Esta vez el relato surgió de una preciosa foto que hizo César Rina con su cámara analógica en Granada, ciudad de gran belleza y misterio, ciudad que recoge tantas civilizaciones y tanta historia que esto, es sólo un pequeño componente de ,como siempre, algo que podría haber sido.
Para la iniciativa "Dame, doy, ten y yo lo transformaré"
Para la iniciativa "Dame, doy, ten y yo lo transformaré"
Volver para entender había sido
necesario.
Desde pequeños mi hermano y yo
soñábamos con sus calles, su ajetreo, sus casas, su luz.
El abuelo nos narraba los más mínimos
detalles, vivía de recuerdos, vivía de las grietas que se marcaban en su cuerpo
y de las que salían palabras dulces, suaves. Su piel sabía a azúcar.
Nos leía historias las tardes de verano
cuando el calor nos impedía salir a la calle; por la mañana, cuando nos
acompañaba al colegio, nos relataba las leyendas que recordaba con esa voz que
nos transportaba en el tiempo, oyendo música, ruido, ajetreo cuando nos metía
en esos mundos que habían pertenecido a otras épocas.
Siempre supe que nuestro abuelo no era
una persona como las demás, siempre supe que tenía algo dentro, pero no podía
sacarlo más que poquito a poquito, ratito a ratito, pedacito a pedacito.
Parecía que había vivido desde siempre.
Fue la guerra la que lo expulsó de su
tierra, de su barrio, de su vida; y nunca más volvió. Físicamente, claro,
porque su alma se quedo encerrada entre el musgo y las rosas, el azafrán y
los claveles.
Oímos hablar de las leyendas moras, las
costumbres paganas, las conquistas y las luchas. Pero eso quedaba demasiado
lejos, y pronto se convirtieron en mitos que imaginábamos rodeados de
un tul transparente. Luego venían las historias del "cojo" que ganaba
a cualquiera en una carrera, de Remedios, la hermana de
la tabaquera que se contorneaba cada mañana cuando se paseaba con el
carro por la calle, de Pietro, el italiano que se quedó atrapado en el
campanario, de Dolores, la señorita que bajaba de la Casa Grande para que
le enseñaran a silbar... La que más nos gustaba era la de Damian, un señor que
vivía solo en una casa rodeado de gatos y que tocaba las melodías más bonitas
que había escuchado nadie, decían que a veces alguien se colaba para escucharle
y le dejaba comida, decían que se veían sombras por los pasillos de una mujer,
su mujer, que murió siendo joven.
Ahora, mientras recorríamos las calles
todavía quedaba algún anciano con bastón descansando bajo las sombras de los
árboles, pero las fuentes ya no existían, ni los balcones de madera, ni el
ruido de los caballos, ni siquiera los niños jugando en la calle... Remedios
era ya muy mayor y casi no podía hablar, el cojo había muerto y de la casa de
Damian no quedaba ni rastro.
Entramos en un bar a refrescarnos y
sentimos de repente una ausencia enorme.

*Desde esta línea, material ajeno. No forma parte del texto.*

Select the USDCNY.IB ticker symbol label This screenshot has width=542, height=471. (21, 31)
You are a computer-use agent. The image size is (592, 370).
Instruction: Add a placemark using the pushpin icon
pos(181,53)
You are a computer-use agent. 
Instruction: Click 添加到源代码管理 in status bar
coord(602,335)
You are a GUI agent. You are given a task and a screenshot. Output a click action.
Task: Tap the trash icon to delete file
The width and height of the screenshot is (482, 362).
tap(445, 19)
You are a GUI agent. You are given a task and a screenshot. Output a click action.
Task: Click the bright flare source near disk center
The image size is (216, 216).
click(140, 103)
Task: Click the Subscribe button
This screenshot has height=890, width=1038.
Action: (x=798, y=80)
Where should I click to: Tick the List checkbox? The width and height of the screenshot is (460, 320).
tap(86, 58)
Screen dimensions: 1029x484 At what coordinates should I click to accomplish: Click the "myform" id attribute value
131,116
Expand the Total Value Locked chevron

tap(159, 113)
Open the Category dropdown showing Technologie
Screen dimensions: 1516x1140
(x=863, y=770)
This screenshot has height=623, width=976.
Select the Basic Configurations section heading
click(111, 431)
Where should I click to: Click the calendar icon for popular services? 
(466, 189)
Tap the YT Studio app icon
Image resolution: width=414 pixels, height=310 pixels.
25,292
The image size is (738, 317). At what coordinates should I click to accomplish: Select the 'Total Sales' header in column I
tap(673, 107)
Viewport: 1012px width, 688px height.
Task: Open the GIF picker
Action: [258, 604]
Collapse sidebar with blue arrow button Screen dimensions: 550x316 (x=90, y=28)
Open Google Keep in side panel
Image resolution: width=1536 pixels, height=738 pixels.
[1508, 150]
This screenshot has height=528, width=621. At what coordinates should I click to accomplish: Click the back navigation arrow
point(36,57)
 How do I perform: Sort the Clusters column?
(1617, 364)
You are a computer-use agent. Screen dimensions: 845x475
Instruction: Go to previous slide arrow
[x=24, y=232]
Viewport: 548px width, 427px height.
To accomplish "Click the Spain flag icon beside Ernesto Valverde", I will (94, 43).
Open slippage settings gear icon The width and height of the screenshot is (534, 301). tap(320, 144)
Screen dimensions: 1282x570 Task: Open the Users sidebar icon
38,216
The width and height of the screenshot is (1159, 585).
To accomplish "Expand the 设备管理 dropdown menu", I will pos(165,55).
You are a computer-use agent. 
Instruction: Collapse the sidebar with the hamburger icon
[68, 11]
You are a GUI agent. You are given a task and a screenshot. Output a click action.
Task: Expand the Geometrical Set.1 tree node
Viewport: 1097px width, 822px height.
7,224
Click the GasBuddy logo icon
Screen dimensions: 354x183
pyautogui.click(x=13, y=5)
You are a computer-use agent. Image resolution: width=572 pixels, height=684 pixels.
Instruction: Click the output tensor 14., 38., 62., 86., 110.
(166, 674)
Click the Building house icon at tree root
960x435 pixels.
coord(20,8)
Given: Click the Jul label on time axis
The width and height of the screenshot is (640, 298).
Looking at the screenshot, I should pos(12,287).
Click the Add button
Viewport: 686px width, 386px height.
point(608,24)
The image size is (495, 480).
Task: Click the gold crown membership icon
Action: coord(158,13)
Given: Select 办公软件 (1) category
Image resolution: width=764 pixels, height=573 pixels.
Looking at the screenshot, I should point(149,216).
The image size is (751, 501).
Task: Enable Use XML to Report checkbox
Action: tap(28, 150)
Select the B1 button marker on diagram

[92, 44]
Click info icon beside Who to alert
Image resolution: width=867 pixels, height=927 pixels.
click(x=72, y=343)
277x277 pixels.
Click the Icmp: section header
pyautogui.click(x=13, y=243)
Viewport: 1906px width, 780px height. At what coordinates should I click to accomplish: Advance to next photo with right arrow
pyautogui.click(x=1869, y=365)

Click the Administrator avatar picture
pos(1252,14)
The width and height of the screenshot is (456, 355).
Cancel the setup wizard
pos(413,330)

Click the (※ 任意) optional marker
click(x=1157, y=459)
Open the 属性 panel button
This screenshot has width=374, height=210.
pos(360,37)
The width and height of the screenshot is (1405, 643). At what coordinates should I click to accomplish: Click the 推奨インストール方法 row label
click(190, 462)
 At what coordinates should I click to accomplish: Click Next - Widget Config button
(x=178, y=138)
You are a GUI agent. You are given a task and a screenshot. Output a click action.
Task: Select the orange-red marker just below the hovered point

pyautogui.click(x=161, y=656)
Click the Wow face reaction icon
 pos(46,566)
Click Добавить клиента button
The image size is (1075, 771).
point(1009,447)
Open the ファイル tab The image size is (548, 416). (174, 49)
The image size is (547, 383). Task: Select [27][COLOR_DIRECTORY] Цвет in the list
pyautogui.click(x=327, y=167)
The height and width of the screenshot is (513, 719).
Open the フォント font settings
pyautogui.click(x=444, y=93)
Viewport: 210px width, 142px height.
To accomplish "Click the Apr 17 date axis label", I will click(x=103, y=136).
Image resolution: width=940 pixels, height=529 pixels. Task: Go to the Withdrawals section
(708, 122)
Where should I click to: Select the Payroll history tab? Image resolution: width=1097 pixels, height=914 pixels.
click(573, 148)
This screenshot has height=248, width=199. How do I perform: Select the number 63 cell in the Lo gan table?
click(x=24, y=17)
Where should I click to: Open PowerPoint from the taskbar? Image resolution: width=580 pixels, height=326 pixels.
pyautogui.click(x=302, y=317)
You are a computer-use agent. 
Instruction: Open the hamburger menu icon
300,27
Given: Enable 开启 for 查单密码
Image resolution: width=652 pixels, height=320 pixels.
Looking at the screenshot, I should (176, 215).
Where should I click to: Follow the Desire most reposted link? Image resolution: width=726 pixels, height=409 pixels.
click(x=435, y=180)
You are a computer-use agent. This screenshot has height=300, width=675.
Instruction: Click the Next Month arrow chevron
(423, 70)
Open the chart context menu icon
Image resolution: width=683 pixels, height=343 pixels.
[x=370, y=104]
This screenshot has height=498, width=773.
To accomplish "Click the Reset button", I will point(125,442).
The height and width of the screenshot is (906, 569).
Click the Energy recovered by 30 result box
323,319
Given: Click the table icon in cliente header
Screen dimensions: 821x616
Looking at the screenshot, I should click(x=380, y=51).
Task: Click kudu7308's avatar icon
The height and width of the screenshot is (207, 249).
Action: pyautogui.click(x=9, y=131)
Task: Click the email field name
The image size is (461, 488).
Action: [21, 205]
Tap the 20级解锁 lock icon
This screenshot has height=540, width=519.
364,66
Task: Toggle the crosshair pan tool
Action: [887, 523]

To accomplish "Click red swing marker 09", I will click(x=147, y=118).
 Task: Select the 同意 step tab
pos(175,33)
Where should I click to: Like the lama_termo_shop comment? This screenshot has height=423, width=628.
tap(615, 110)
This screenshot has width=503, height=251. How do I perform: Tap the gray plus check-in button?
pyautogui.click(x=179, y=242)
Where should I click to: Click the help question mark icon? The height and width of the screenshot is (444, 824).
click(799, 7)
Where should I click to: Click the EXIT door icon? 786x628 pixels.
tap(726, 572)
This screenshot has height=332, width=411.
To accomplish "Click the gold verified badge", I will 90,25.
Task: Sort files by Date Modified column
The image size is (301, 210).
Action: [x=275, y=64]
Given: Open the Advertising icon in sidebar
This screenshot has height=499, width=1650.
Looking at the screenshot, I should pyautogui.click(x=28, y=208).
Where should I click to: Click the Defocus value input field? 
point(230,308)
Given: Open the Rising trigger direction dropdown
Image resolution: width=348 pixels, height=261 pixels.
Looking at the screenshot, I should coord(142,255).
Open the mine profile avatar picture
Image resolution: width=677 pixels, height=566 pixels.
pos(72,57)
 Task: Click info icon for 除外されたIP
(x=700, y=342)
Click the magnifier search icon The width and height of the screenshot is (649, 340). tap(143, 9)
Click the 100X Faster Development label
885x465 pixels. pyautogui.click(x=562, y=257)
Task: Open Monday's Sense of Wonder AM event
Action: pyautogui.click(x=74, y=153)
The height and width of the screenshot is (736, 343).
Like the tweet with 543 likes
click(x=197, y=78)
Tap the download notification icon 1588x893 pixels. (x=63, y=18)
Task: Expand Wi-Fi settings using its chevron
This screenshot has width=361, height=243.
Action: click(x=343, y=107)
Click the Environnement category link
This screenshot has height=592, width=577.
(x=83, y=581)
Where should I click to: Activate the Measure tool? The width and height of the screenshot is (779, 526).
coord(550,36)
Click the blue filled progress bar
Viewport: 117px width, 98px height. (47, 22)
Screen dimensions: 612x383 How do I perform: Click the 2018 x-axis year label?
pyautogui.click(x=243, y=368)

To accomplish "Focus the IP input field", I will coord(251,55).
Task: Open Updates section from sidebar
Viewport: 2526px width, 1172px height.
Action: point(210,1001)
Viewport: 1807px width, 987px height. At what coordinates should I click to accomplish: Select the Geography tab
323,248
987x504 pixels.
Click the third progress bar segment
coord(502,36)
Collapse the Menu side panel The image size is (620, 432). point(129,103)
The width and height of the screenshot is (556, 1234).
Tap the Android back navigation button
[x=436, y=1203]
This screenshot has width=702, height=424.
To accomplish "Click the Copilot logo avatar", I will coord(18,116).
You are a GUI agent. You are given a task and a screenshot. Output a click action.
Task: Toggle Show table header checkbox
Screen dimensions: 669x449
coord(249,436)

Pero tras beber un poco y descansar de
nuestra andadura comprendimos que todo lo que habíamos escuchado desde pequeños
había quedado escrito en los arboles, en
los muros; el tiempo había pasado y les habían extinguido; como las flores
cuando caen sus pétalos, como la fruta madura. Menos mal que las piedras
son los suficientemente fuertes como para guardar vidas.
Así que miramos hacia los tejados y
vimos como el sol se extinguía y les mostraba sus respetos.
Ojala que cuando amanezca, pensamos al
coger el coche para marcharnos, haya nacido otra flor entre sus grietas.